The US spent a lot more time defending than attacking in the 2014 World Cup. Maybe MLS is scouting fullbacks the wrong way.

13 Comments

  1. Think this kid is on Klinsmann’s radar yet?

    • Bob the Used Car Salesman. says:

      He needs to be.

      Ray has very slowly been adding offense to his elite defensive game. Remember that cracker of a shot he had late in the game vs NE back in May? I didn’t think he could do that until that moment. That was the moment I started watching him closer. Only a decent save kept it from the twine and it opened my eyes. He’s been clipping in some fantastic crosses to Casey lately on the right side. I understand why he may see the left in the coming games, but I think its a shame. His speed and ever-improving touch are very exciting with Nogueira at #8 and Chaco at #10 playing off of him. There is a possibility for some real magic if those guys can get it together as one.

      If he keeps it up, Klinsmann has to at least call him up to Cupcake. Ray’s ceiling is pretty high. The Union need to resign him this offseason to a multiyear deal, then just sit back and enjoy his maturation into an all-star defender in MLS.

  2. It’s amazing the best fullback last year don’t even get mention. Only 2 goals 8 assist and some saves long throws even play center back midfield and some striker… Could of had a ton more assist if some goals wasn’t thrown away…I wonder what they would say if the best FB had these stats…. I could be wrong though just speculating.

  3. thanks, this was a good read though i was hoping that you would also photoshop a hawaiian lei around his neck

  4. I like Ray and think he brings terrific quality to the Union. I look forward to watching him improve and begin to grow his intellect. I find myself still yelling at him when he goes on the dribbling spree. In my estimation there is zero reason to have an outside back dribble the ball in his own defensive end. Too many times he goes on these runs with the ball 40 50 meters up the field then loses possession putting the team at risk and as you say, Adam, running his ass off backwards to regain shape. Otherwise, he is a bright young talent.

  5. Softest feet on the back line, too. A true professional touch.

  6. I have been watching Ray since his first minutes with the U. You could see the athletic ability right away. He has gotten better every week. And is a real problem for the offense to seal with! Sam started a little pushing match very early. Gaddis owned him the rest of the game! Go Ray go!!
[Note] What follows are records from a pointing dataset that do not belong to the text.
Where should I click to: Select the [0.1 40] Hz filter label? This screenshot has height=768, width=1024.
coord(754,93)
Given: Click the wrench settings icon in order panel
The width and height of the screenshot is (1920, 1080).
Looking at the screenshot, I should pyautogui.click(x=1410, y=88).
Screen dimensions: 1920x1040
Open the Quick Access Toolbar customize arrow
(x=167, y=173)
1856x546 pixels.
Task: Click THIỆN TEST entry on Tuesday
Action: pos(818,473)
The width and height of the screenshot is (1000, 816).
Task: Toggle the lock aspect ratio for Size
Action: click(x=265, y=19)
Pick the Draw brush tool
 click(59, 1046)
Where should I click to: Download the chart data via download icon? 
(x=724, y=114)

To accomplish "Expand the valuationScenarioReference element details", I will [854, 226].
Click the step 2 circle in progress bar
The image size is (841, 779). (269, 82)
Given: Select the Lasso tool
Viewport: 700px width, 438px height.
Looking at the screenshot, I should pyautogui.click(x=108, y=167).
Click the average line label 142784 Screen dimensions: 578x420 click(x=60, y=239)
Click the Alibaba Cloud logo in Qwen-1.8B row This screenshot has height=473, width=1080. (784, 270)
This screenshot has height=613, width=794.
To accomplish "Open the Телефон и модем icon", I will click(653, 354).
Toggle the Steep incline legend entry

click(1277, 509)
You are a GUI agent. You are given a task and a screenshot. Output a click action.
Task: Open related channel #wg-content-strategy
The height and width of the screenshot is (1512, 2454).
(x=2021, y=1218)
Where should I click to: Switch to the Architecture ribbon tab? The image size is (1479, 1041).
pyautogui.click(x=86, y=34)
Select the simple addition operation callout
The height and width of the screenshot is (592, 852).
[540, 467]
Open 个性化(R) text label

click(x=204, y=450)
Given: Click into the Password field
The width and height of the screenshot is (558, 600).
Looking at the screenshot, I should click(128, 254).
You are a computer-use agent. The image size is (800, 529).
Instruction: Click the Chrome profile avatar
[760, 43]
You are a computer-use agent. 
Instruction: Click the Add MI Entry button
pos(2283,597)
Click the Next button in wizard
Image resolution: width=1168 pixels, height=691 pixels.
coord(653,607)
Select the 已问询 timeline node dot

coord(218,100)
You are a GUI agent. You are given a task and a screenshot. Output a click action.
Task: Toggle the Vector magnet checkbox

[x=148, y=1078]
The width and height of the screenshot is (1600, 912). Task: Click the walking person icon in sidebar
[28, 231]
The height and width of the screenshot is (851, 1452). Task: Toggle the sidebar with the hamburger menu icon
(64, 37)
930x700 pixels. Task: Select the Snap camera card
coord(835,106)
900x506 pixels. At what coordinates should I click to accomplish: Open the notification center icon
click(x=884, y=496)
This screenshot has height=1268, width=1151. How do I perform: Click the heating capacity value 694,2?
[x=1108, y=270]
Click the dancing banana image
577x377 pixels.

  7. Torvald Coolguy says:

    I think you may undersell the importance of defense first fullbacks in Europe. Attacking fullbacks are certainly popular but there are defense first fullbacks like Bacary Sagna and Cesar Apucilleta starting for Champions League clubs in England. Guys like Gaddis definitely are less exciting to casual fans but have a place in the modern game.

  8. netherprovidencepops says:

    They need to make up some Gaddis Island shirts right away. Can even have the bridge on it. Shut up and take my money!

  9. kingkowboys says:

    This article has been long over due. Ever since Ray Gaddis became the starting LB and got his first consistent time I’ve been paying attention to him. He’s shown how good of a defender he is. This year has been no exception and we begin to see his improvements in the offense when he’s playing his natural position. Hopefully he continues to improve and confidence is instilled in his offensive capabilities. His touch and speed make him very dangerous on the overlap. I would love to see him driving into the box and breaking ankles.
    .
    I’ll always be a Gaddis fan. Last year versus Toronto is forever burnt into my memory. His 60+ yard sprint to catch Earnshaw on a break away saved our hope. The best part was that not only did he catch him, he picked his pocket. No moment in the Union history has been as jaw dropping (in a positive way at least).

    • I remember this play too. Outstanding!

      • Bob the Used Car Salesman. says:

        That game was fantastic. Gaddis did that TWICE that game. And it led to Kleberson’s jaw dropping goalzo. One of my favorite nights at PPL ever.

  10. This was terrific, and well deserved. Gaddis has improved steadily for his entire time on the team, and still shows no signs of peaking. He’s even getting involved in the offense!